At companies like Meta and Google, codemods aren’t a migration novelty—they’re part of the standard development workflow. When an internal library introduces a breaking API change, the team that owns the library ships a codemod alongside the new version. Martin Fowler’s article on codemods describes this as a cultural norm: the library author takes responsibility for migrating consumers, not the other way around.

This flips the usual upgrade dynamic. Instead of every consuming team independently figuring out how to adapt to a breaking change, the library team writes one transform that handles the migration across the entire monorepo. At Meta’s scale—thousands of engineers, millions of lines of code—the alternative (filing tickets and hoping each team migrates manually) simply doesn’t work.

The same pattern applies to design system migrations. When a component library renames a prop, changes a component’s API, or deprecates a pattern, a codemod can update every consumer automatically. Hypermod builds on this idea, providing a platform specifically for distributing design system codemods that teams can run as part of their upgrade workflow.

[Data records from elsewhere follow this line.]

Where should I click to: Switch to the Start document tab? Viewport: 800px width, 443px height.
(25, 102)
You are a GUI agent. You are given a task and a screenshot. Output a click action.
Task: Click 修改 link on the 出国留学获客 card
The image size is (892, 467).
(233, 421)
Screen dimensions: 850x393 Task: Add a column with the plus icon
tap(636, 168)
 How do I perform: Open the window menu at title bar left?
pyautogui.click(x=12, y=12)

The organizational insight is worth underlining: codemods shift the cost of API evolution from consumers to producers. The team making the breaking change bears the cost of writing the migration script, which is fair—they’re the ones with the most context about what changed and why. This makes breaking changes cheaper for the organization as a whole, which means libraries can evolve faster without leaving consumers stranded on old versions.

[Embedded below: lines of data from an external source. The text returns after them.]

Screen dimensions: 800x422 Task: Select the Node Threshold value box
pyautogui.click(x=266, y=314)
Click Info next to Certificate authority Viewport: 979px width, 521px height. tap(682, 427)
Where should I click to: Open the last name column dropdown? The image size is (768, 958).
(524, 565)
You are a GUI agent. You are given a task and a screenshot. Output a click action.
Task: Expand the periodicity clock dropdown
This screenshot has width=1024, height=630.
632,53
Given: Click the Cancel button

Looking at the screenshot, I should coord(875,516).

When codemods earn their keep

Codemods make sense when you have a transformation that is:

  • Mechanical: the old pattern maps to the new pattern without judgment calls.
  • Repetitive: the same change needs to happen across dozens or hundreds of files.
  • Testable: you can write input/output pairs that verify the transform.

They’re less useful when the transformation requires understanding business logic, when the code is so inconsistent that no single pattern covers most cases, or when the number of affected files is small enough that manual edits are faster than writing the transform.

A good litmus test: if you’d describe the change as “find every X and replace it with Y, where X and Y are structural code patterns,” that’s a codemod. If you’d describe it as “look at each usage and decide what to do based on context,” that’s a human with a checklist.

Beyond jscodeshift

jscodeshift is the most widely used tool in the JavaScript ecosystem, but it’s not the only option. ts-morph provides a TypeScript-native API that’s often more convenient for TypeScript-specific transforms because it understands types, not just syntax. For CSS transforms, PostCSS provides an equivalent AST-based pipeline. For HTML templates, tools like parse5 offer DOM-level tree manipulation.

The underlying idea is the same everywhere: parse structured content into a tree, manipulate the tree, print it back. Once you’ve written one AST transform, the pattern transfers to any language or format with a parser.

We’ll put this into practice in Exercise 9, where you’ll write a jscodeshift codemod that transforms legacy component imports into modern package imports—the exact kind of mechanical, repetitive migration work that codemods handle well.